Neural transplantation of human neuroteratocarcinoma (hNT) neurons into ischemic rats. A quantitative dose-response analysis of cell survival and behavioral recovery.

Transplantation of fetal neuronal tissue has been used successfully to ameliorate symptoms of neurodegenerative disease in animals and humans. This technique has recently been extended as an experimental treatment for ischemic brain damage. However, due to ethical issues with the use of fetal cells for the treatment of any human disease, there has been a concerted effort to find alternative graft sources for neural transplantation. The human neuroteratocarcinoma neuron cell is derived from an embryonal teratocarcinoma cell line that can be differentiated into post-mitotic neurons. Neural transplantation of human neuroteratocarcinoma neurons has recently been shown to produce behavioral amelioration of symptoms in rats with ischemia-induced injury. The present study was undertaken to: (i) determine the minimum effective number of transplanted human neuroteratocarcinoma neurons required for amelioration of ischemia-induced behavioral dysfunction; and (ii) quantify the survival of human neuroteratocarcinoma neurons in vivo. Transplants of 0, 5, 10, 20, 40, 80 or 160 x 10(3) human neuroteratocarcinoma neurons were made into rats that sustained ischemic damage. Animals that received 40, 80 or 160 x 10(3) human neuroteratocarcinoma neurons demonstrated a dose-dependent improvement in performance of both the passive avoidance and elevated body swing tests.

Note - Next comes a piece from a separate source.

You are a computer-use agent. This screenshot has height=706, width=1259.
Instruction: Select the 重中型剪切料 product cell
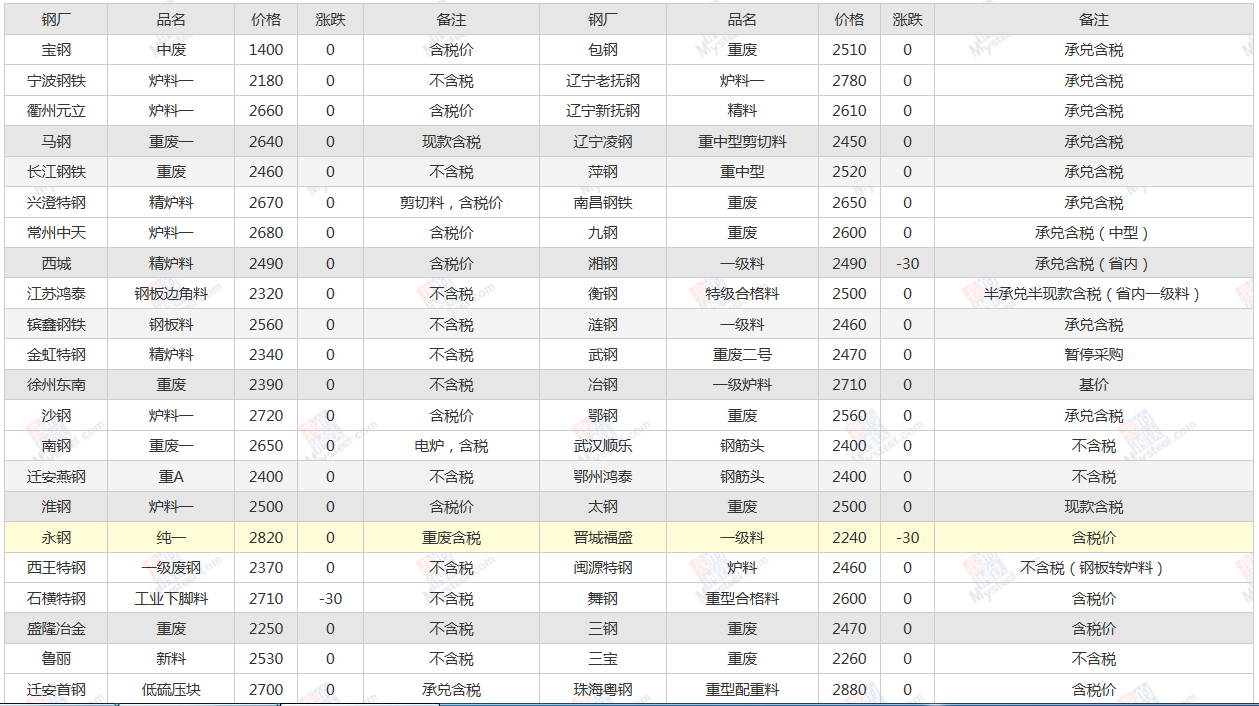click(742, 142)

At the conclusion of behavioral testing, human neuroteratocarcinoma neurons were identified in paraffin sections with human neural cell adhesion molecule MOC-1 and human neurofilament antibodies. Transplants of 80 or 160 x 10(3) human neuroteratocarcinoma neurons demonstrated a 12-15% survival of human neuroteratocarcinoma neurons in the graft, while transplants of 40 x 10(3) human neuroteratocarcinoma neurons demonstrated a 5% survival. Transplantation of human neuroteratocarcinoma neurons ameliorated behavioral deficits produced by ischemic damage. The human neuroteratocarcinoma neuron, additionally, showed greater survival than that reported for fetal cells when transplanted into the brain. Therefore, this readily available cell may prove to be an excellent candidate for the treatment of ischemic damage in human patients.